Em locais mais conservadores, a professora Marília Moschkovich, do Departamento de Sociologia da Faculdade de Filosofia, Letras e Ciências Humanas (FFLCH) da USP analisa que “[as paradas] têm esse lugar de marcar posição, de dizer: ‘Olha, não é porque aqui é um lugar conservador que não existem LGBTs. E se nós existimos, estamos aqui e demandamos coisas'”.

Fábio de Jesus – Foto: Arquivo Pessoal

Em Ribeirão Preto, por exemplo, o movimento foi importante para a criação do Conselho Municipal de Atenção à Diversidade Sexual (CMADS), a inclusão de pautas do movimento nas políticas públicas de saúde e a promoção de delegados LGBTQIA+ em conferências municipais de saúde, segundo Fábio de Jesus, presidente da ONG Arco-Íris, organizadora do evento na cidade. “A parada vem para tentar quebrar esses preconceitos e esses tabus, mostrar que a nossa sociedade existe e que nós somos cidadãos.”

Preconceitos e tabus que, no município, não destoam do resto do País, pois apesar dos avanços nos direitos conquistados, o Brasil ainda se mantém como o que mais mata pessoas da comunidade LGBTQIA+ no mundo, com 257 assassinatos em 2023, conforme levantamento do Grupo Gay Bahia.
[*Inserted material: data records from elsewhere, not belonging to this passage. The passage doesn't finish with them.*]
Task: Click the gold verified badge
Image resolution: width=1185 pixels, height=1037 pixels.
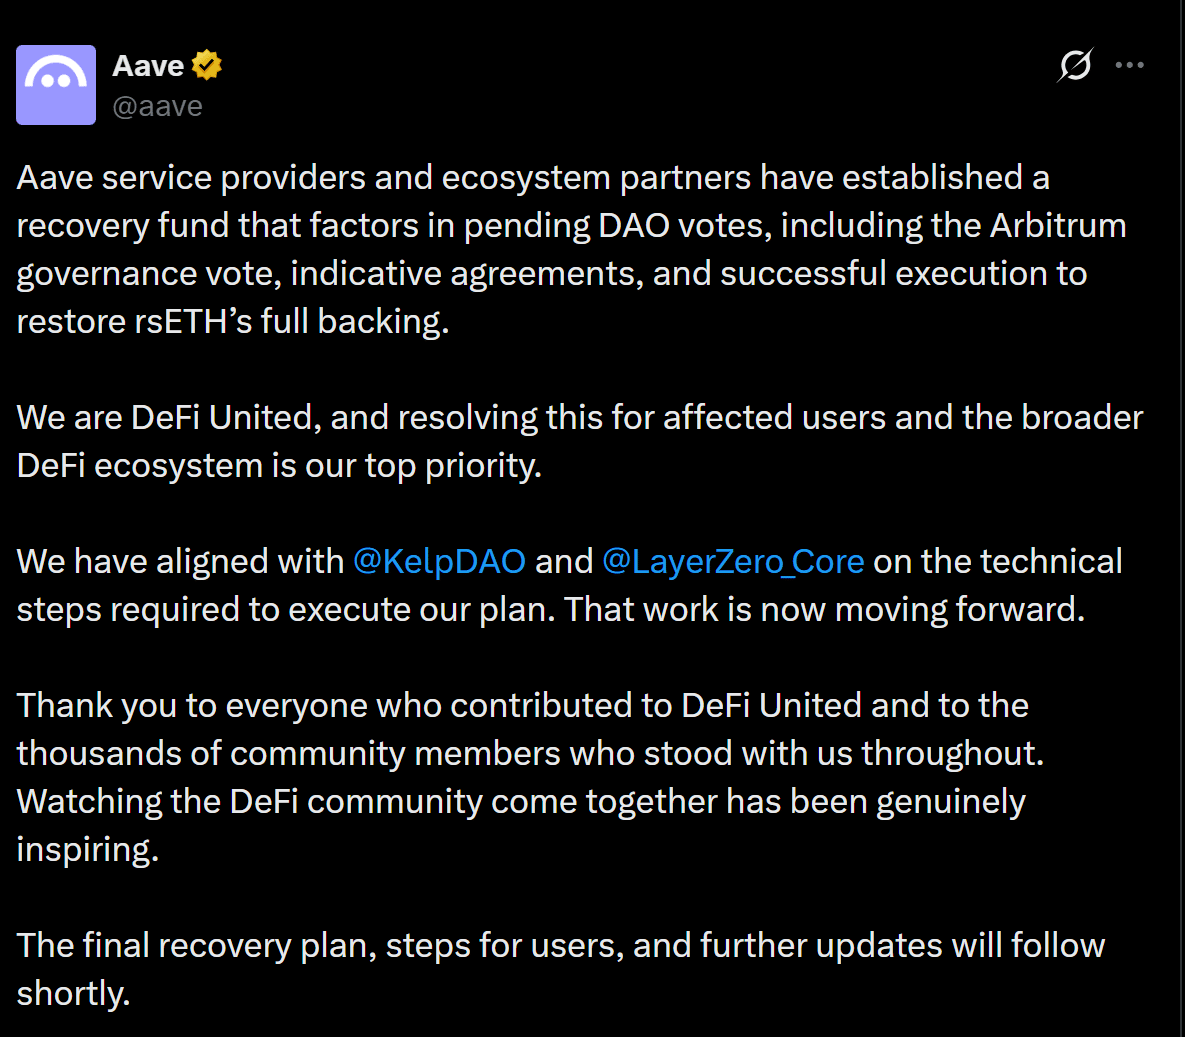Action: point(207,65)
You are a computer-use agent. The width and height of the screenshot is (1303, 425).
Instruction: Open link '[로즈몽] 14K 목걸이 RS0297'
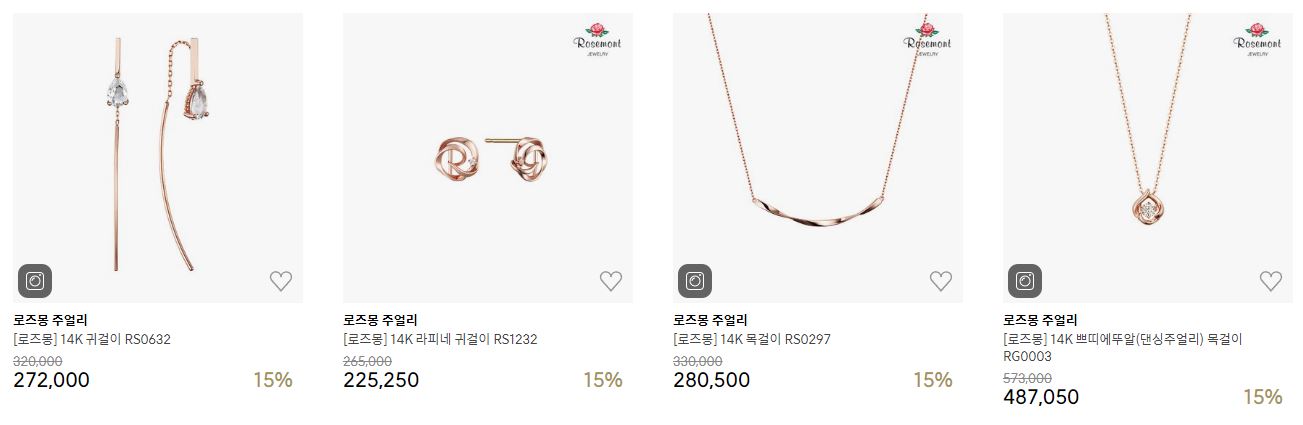(752, 339)
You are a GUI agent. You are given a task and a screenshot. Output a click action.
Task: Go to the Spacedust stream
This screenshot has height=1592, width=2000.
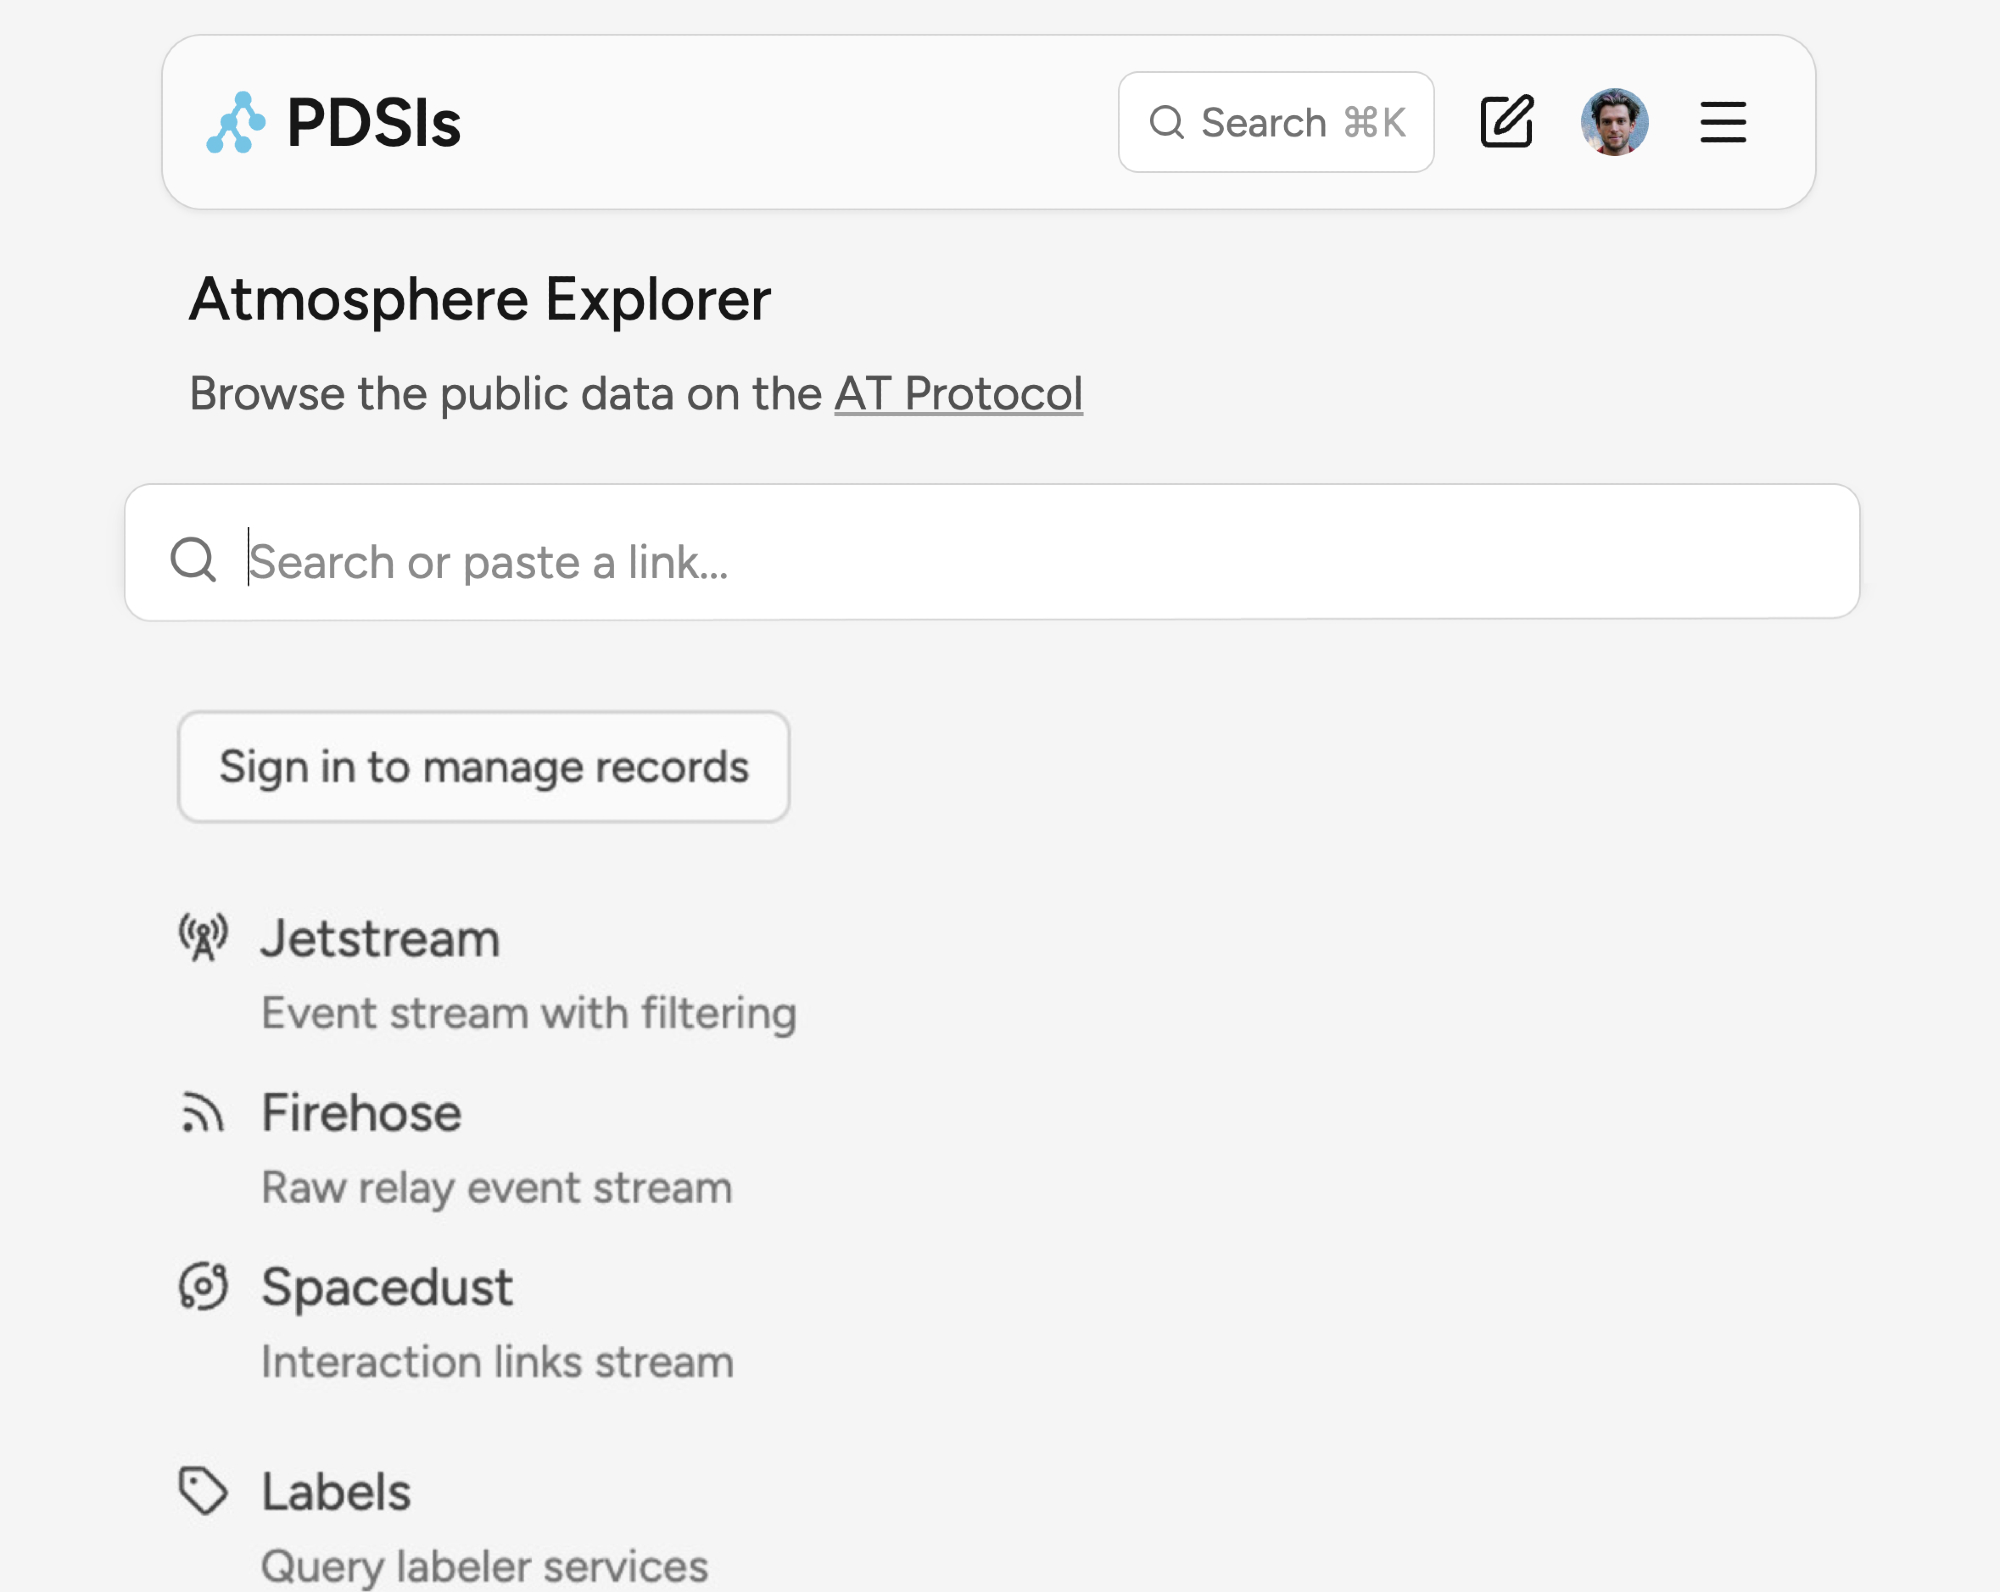pos(387,1287)

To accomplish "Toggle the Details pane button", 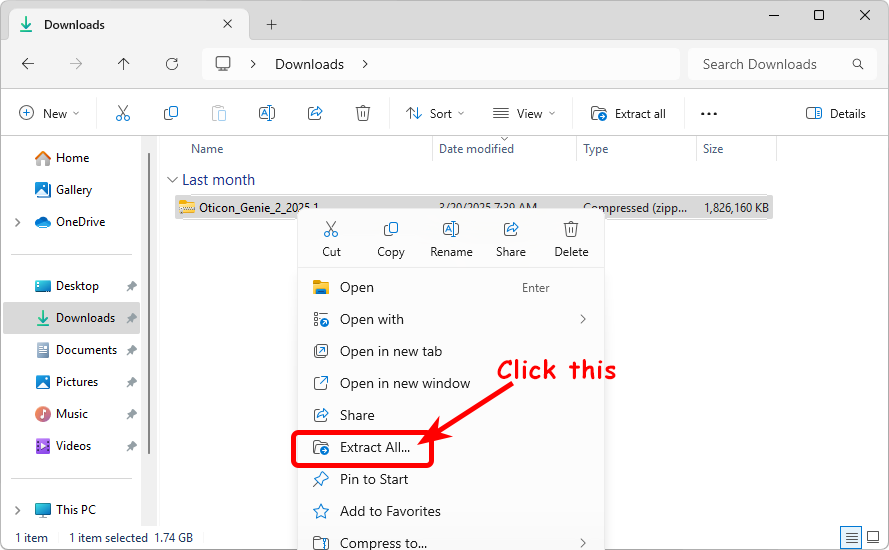I will (x=836, y=114).
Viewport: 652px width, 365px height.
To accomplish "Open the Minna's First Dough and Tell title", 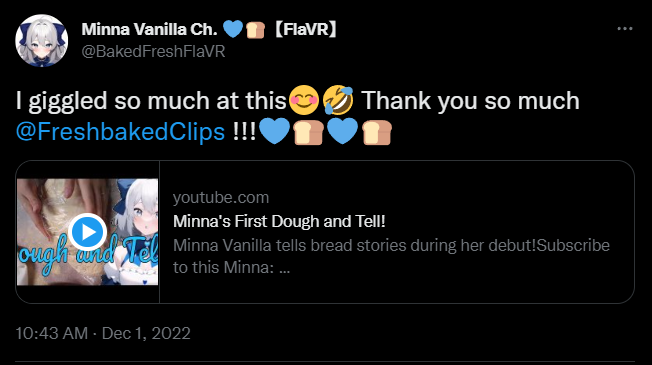I will click(279, 221).
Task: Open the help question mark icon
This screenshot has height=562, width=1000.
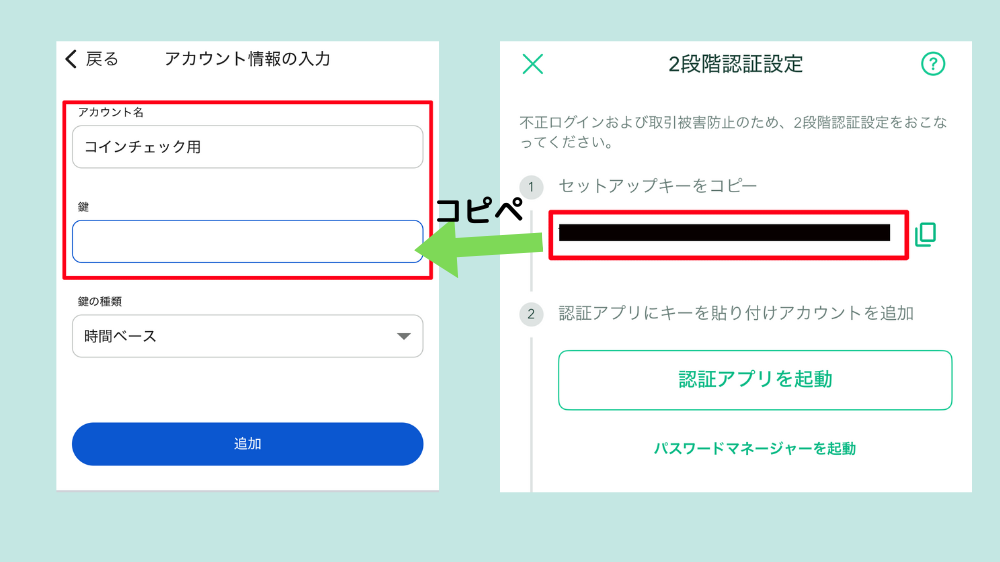Action: [x=932, y=64]
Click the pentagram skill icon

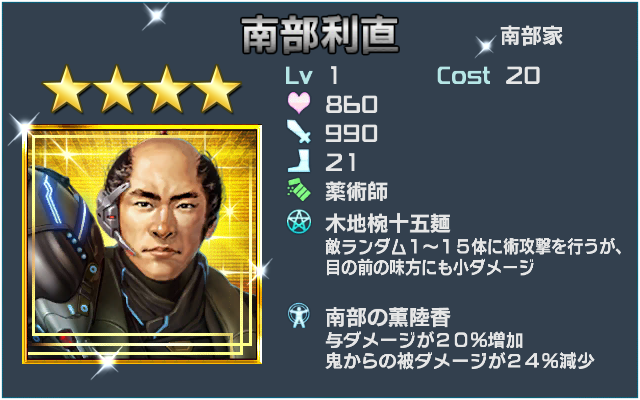(299, 223)

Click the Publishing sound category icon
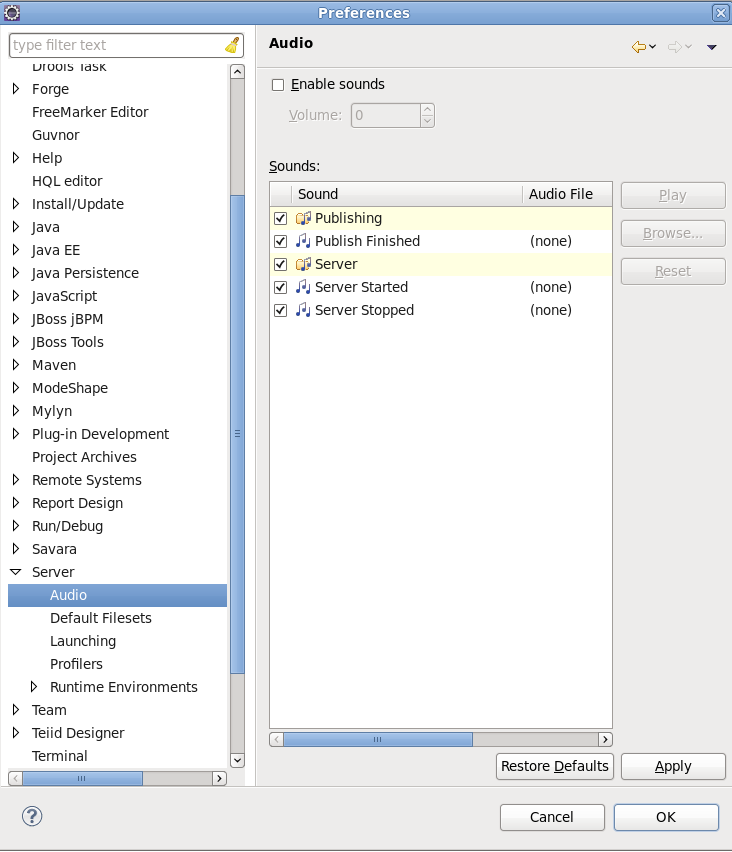pos(304,218)
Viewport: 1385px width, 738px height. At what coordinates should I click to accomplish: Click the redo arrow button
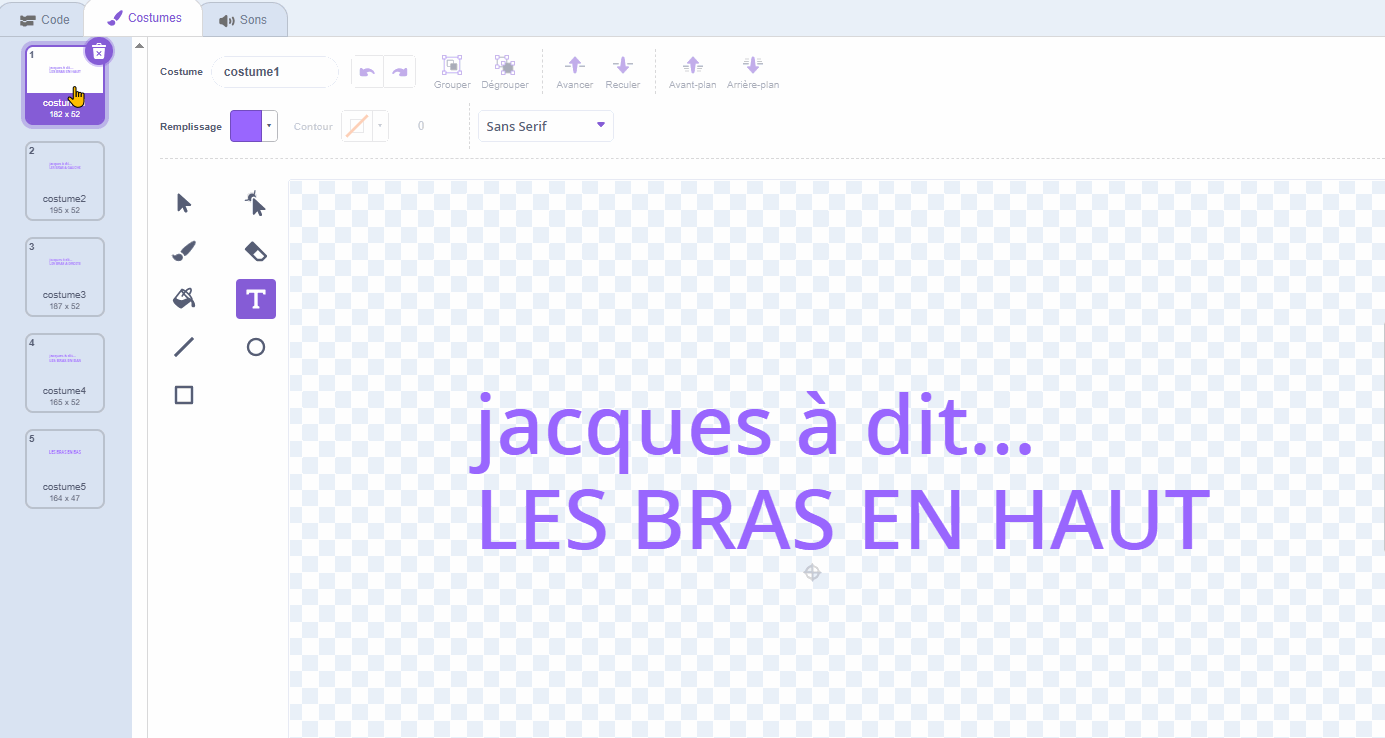[x=399, y=72]
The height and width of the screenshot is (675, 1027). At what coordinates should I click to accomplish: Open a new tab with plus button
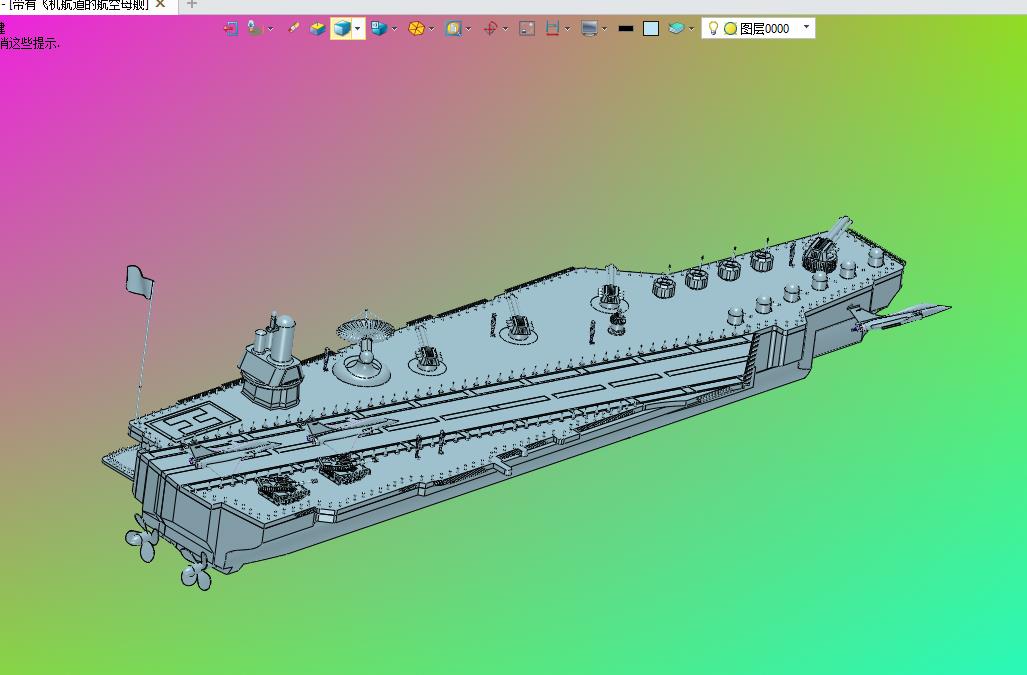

Só no Estado de São Paulo, foram 921 ocorrências relacionadas à LGBTfobia registradas pela Secretaria de Segurança Pública de janeiro a abril de 2024. 

Jesus observa que a exposição de eventos da comunidade na grande mídia sempre recebe retaliação dos mais conservadores. “Recebemos uma enxurrada de comentários homofóbicos.” Mesmo assim, o presidente da ONG enxerga resistência nos grandes eventos, servindo como “enfrentamento a qualquer tipo de preconceito. 

Esvaziamento de pautas

Na década de 1970, as paradas começaram a ser organizadas como atos políticos de reivindicação de direitos em um contexto em que a heteronormatividade era contínua e dominante, surgindo “como uma questão política, não só de reivindicar visibilidade num sentido mercadológico”, conta Marília. 

A partir dos anos 2000, contextualiza a pesquisadora, há um movimento de despolitização crescente e a participação de grandes empresas. “Elas [as paradas] foram se ‘mercadologizando’, sendo patrocinadas por grandes empresas, um fenômeno chamado pink money. Foi um reconhecimento de grandes players da economia global de que essa comunidade também tem dinheiro para gastar”, analisa. 

Marília Moschkovich – Foto: Arquivo Pessoal

A complexidade, para Marília, está na criação de um espaço dúbio, contraditório e disputado por diferentes grupos. De um lado, há aqueles que continuam lutando por direitos e questões políticas; de outro, há quem busque apenas visibilidade e celebração, “como se isso fosse resolver automaticamente todos os problemas”.

Essa despolitização, para Marília, afeta a abordagem adequada de demandas de membros de siglas mais marginalizadas dentro do próprio movimento. “Foram sendo apartadas de um debate, como se as questões econômicas, sociais e políticas não fossem definidoras da experiência LGBT na sociedade, como se LGBTs não tivessem desigualdades raciais e de classe entre eles, e até desigualdades dentro dos grupos da sigla”, aponta.